**What this task involves:** Every entry needs to be duplicated exactly.

**Data shown:**
┏━━
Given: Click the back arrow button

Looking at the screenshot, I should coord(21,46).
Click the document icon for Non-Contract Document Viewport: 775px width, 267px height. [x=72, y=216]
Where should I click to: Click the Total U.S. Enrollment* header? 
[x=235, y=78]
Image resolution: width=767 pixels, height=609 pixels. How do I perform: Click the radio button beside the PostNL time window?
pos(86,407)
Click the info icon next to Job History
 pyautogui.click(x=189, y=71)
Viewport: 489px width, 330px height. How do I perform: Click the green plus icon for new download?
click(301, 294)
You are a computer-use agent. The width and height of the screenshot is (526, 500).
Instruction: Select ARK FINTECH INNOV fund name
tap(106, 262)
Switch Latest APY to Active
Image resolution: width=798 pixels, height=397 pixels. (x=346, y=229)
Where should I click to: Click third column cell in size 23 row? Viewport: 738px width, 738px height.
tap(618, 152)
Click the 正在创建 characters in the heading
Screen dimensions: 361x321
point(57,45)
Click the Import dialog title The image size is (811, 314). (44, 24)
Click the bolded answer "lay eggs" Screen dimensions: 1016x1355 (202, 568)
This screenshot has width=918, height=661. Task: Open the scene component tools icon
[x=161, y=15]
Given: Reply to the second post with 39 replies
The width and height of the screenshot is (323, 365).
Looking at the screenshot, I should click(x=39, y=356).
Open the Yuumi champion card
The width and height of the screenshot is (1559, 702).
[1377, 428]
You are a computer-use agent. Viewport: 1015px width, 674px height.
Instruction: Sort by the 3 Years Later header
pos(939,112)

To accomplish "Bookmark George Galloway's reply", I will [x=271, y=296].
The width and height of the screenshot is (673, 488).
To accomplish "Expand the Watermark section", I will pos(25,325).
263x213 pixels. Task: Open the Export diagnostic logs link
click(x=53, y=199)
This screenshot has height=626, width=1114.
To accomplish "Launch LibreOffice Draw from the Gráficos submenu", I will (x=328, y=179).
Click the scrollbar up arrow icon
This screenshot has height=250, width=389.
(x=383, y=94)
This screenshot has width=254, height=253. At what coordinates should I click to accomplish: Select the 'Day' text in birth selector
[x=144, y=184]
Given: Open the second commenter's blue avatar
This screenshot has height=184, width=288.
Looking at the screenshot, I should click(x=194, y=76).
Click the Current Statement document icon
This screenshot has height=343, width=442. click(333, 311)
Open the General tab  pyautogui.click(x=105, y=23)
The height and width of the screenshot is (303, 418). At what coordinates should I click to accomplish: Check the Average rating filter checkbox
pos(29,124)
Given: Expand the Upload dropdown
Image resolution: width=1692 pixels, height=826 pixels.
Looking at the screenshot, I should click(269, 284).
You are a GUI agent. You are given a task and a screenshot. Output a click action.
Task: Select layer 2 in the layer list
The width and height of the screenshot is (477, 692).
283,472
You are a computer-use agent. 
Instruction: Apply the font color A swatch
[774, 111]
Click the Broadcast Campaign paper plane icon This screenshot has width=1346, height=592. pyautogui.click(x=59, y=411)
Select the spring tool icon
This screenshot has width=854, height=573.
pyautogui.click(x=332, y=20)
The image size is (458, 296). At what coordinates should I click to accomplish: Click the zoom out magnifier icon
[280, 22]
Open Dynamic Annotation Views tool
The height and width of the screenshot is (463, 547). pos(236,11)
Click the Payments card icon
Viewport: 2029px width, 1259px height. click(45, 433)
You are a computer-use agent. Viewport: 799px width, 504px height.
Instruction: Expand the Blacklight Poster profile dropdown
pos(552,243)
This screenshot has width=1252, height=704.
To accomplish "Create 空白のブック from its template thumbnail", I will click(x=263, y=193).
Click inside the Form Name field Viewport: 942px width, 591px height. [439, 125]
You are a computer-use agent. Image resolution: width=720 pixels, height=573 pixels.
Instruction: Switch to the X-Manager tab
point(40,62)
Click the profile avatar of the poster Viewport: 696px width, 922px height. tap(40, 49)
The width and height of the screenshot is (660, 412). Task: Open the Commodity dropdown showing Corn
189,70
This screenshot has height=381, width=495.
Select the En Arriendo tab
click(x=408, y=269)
┗━━
**Answer space:**
Given: Click the back arrow button

Looking at the screenshot, I should coord(21,46).
Click the document icon for Non-Contract Document Viewport: 775px width, 267px height. [x=72, y=216]
Where should I click to: Click the Total U.S. Enrollment* header? 
[x=235, y=78]
Image resolution: width=767 pixels, height=609 pixels. How do I perform: Click the radio button beside the PostNL time window?
pos(86,407)
Click the info icon next to Job History
 pyautogui.click(x=189, y=71)
Viewport: 489px width, 330px height. How do I perform: Click the green plus icon for new download?
click(301, 294)
You are a computer-use agent. The width and height of the screenshot is (526, 500).
Instruction: Select ARK FINTECH INNOV fund name
tap(106, 262)
Switch Latest APY to Active
Image resolution: width=798 pixels, height=397 pixels. (x=346, y=229)
Where should I click to: Click third column cell in size 23 row? Viewport: 738px width, 738px height.
tap(618, 152)
Click the 正在创建 characters in the heading
Screen dimensions: 361x321
point(57,45)
Click the Import dialog title The image size is (811, 314). (44, 24)
Click the bolded answer "lay eggs" Screen dimensions: 1016x1355 (202, 568)
This screenshot has width=918, height=661. Task: Open the scene component tools icon
[x=161, y=15]
Given: Reply to the second post with 39 replies
The width and height of the screenshot is (323, 365).
Looking at the screenshot, I should click(x=39, y=356).
Open the Yuumi champion card
The width and height of the screenshot is (1559, 702).
[1377, 428]
You are a computer-use agent. Viewport: 1015px width, 674px height.
Instruction: Sort by the 3 Years Later header
pos(939,112)

To accomplish "Bookmark George Galloway's reply", I will [x=271, y=296].
The width and height of the screenshot is (673, 488).
To accomplish "Expand the Watermark section", I will pos(25,325).
263x213 pixels. Task: Open the Export diagnostic logs link
click(x=53, y=199)
This screenshot has height=626, width=1114.
To accomplish "Launch LibreOffice Draw from the Gráficos submenu", I will (x=328, y=179).
Click the scrollbar up arrow icon
This screenshot has height=250, width=389.
(x=383, y=94)
This screenshot has width=254, height=253. At what coordinates should I click to accomplish: Select the 'Day' text in birth selector
[x=144, y=184]
Given: Open the second commenter's blue avatar
This screenshot has height=184, width=288.
Looking at the screenshot, I should click(x=194, y=76).
Click the Current Statement document icon
This screenshot has height=343, width=442. click(333, 311)
Open the General tab  pyautogui.click(x=105, y=23)
The height and width of the screenshot is (303, 418). At what coordinates should I click to accomplish: Check the Average rating filter checkbox
pos(29,124)
Given: Expand the Upload dropdown
Image resolution: width=1692 pixels, height=826 pixels.
Looking at the screenshot, I should click(269, 284).
You are a GUI agent. You are given a task and a screenshot. Output a click action.
Task: Select layer 2 in the layer list
The width and height of the screenshot is (477, 692).
283,472
You are a computer-use agent. 
Instruction: Apply the font color A swatch
[774, 111]
Click the Broadcast Campaign paper plane icon This screenshot has width=1346, height=592. pyautogui.click(x=59, y=411)
Select the spring tool icon
This screenshot has width=854, height=573.
pyautogui.click(x=332, y=20)
The image size is (458, 296). At what coordinates should I click to accomplish: Click the zoom out magnifier icon
[280, 22]
Open Dynamic Annotation Views tool
The height and width of the screenshot is (463, 547). pos(236,11)
Click the Payments card icon
Viewport: 2029px width, 1259px height. click(45, 433)
You are a computer-use agent. Viewport: 799px width, 504px height.
Instruction: Expand the Blacklight Poster profile dropdown
pos(552,243)
This screenshot has width=1252, height=704.
To accomplish "Create 空白のブック from its template thumbnail", I will click(x=263, y=193).
Click inside the Form Name field Viewport: 942px width, 591px height. [439, 125]
You are a computer-use agent. Image resolution: width=720 pixels, height=573 pixels.
Instruction: Switch to the X-Manager tab
point(40,62)
Click the profile avatar of the poster Viewport: 696px width, 922px height. tap(40, 49)
The width and height of the screenshot is (660, 412). Task: Open the Commodity dropdown showing Corn
189,70
This screenshot has height=381, width=495.
Select the En Arriendo tab
click(x=408, y=269)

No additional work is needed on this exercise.